**Work to be completed:**
Find the string "height" in the records. Copy each line that has it.

**Input data:**
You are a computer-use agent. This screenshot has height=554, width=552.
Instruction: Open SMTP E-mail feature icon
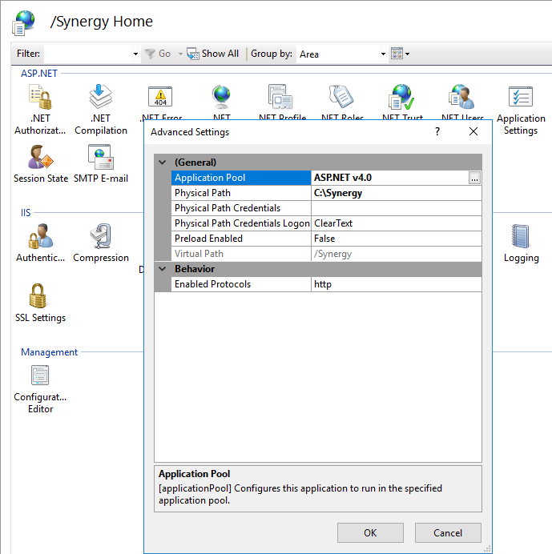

...

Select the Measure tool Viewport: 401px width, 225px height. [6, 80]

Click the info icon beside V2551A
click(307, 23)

**Solution to the exercise:**
You are a computer-use agent. This screenshot has height=554, width=552.
Select the Measure tool Viewport: 401px width, 225px height. [6, 80]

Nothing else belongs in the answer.